## WHAT YOU SHOULD DO
Give the lines again exactly, from the one holding "The width and height of the screenshot is (750, 541)." to the last line of the listing below, both ends included and nothing added.

## INPUT
= = = = = = =

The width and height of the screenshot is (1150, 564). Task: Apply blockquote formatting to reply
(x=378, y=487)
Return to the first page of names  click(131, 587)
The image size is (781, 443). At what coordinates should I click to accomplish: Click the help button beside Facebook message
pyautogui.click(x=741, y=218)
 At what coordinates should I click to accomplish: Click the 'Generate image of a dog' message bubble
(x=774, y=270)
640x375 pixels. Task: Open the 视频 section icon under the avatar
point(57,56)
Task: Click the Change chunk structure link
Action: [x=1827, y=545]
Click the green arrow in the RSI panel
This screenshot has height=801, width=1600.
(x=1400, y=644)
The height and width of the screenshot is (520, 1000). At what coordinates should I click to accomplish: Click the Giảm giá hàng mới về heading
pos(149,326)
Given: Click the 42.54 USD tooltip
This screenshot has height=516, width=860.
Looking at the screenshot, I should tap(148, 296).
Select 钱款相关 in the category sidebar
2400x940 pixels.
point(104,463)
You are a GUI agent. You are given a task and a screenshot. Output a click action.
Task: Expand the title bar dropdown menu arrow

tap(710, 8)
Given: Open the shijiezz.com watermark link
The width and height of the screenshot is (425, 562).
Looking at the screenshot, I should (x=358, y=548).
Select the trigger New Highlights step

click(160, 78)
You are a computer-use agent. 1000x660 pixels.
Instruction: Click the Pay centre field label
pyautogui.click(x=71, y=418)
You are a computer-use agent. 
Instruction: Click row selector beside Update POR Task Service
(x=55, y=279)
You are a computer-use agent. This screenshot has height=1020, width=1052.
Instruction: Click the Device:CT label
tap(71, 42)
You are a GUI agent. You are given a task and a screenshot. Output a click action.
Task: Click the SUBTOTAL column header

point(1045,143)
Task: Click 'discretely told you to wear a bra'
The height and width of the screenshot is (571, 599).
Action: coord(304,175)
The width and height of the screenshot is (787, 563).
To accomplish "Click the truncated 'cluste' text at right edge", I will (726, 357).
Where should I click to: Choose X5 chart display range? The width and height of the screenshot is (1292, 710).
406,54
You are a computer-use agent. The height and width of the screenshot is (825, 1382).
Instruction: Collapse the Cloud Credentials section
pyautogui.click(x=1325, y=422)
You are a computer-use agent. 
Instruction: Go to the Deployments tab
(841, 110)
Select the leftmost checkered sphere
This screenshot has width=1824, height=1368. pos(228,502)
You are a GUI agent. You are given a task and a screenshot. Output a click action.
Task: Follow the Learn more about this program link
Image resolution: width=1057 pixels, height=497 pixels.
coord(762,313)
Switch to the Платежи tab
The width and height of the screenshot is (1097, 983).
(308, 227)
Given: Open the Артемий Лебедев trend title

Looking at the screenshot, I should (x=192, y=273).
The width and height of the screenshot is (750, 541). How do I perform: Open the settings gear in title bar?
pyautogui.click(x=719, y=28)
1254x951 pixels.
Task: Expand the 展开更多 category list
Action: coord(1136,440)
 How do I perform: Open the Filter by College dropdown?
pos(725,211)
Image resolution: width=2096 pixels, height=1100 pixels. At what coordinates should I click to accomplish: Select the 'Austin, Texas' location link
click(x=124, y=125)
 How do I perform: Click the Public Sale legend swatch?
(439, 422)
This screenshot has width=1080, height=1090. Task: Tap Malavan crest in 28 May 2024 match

= = = = = = =

## ANSWER BOX
The width and height of the screenshot is (750, 541). How do I perform: Open the settings gear in title bar?
pyautogui.click(x=719, y=28)
1254x951 pixels.
Task: Expand the 展开更多 category list
Action: coord(1136,440)
 How do I perform: Open the Filter by College dropdown?
pos(725,211)
Image resolution: width=2096 pixels, height=1100 pixels. At what coordinates should I click to accomplish: Select the 'Austin, Texas' location link
click(x=124, y=125)
 How do I perform: Click the Public Sale legend swatch?
(439, 422)
This screenshot has width=1080, height=1090. Task: Tap Malavan crest in 28 May 2024 match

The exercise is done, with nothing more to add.